Copyright 2011 Ecological Society of America

DOI: doi:10.1890/09-1564.1

Abstract

The worldwide decline of coral reefs threatens the livelihoods of coastal communities and puts at risk valuable ecosystem services provided by reefs. There is a pressing need for robust predictions of potential futures of coral reef and associated human systems under alternative management scenarios. Understanding and predicting the dynamics of coral reef systems at regional scales of tens to hundreds of kilometers is imperative, because reef systems are connected by physical and socioeconomic processes across regions and often across international boundaries. We present a spatially explicit regional-scale model of ecological dynamics for a general coral reef system. In designing our model as a tool for decision support, we gave precedence to portability and accessibility; the model can be parameterized for dissimilar coral reef systems in different parts of the world, and the model components and outputs are understandable for nonexperts. The model simulates local-scale dynamics, which are coupled across regions through larval connectivity between reefs. We validate our model using an instantiation for the Meso-American Reef system.
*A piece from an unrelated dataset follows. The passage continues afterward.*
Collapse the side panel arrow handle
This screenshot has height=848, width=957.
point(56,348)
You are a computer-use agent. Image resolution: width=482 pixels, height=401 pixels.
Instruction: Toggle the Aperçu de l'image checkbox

The model realistically captures local and regional ecological dynamics and responds to external forcings in the form of harvesting, pollution, and physical damage (e.g., hurricanes, coral bleaching) to produce trajectories that largely fall within limits observed in the real system. Moreover, the model demonstrates behaviors that have relevance for management considerations. In particular, differences in larval supply between reef localities drive spatial variability in modeled reef community structure. Reef tracts for which recruitment is low are more vulnerable to natural disturbance and synergistic effects of anthropogenic stressors. Our approach provides a framework for projecting the likelihood of different reef futures at local to regional scales, with important applications for the management of complex coral reef systems.

Item Details

Item Type:Refereed Article
Keywords:connectivity; coral reef dynamics; coral reef management; decision support tool; ecosystem model; Meso-American Reef system.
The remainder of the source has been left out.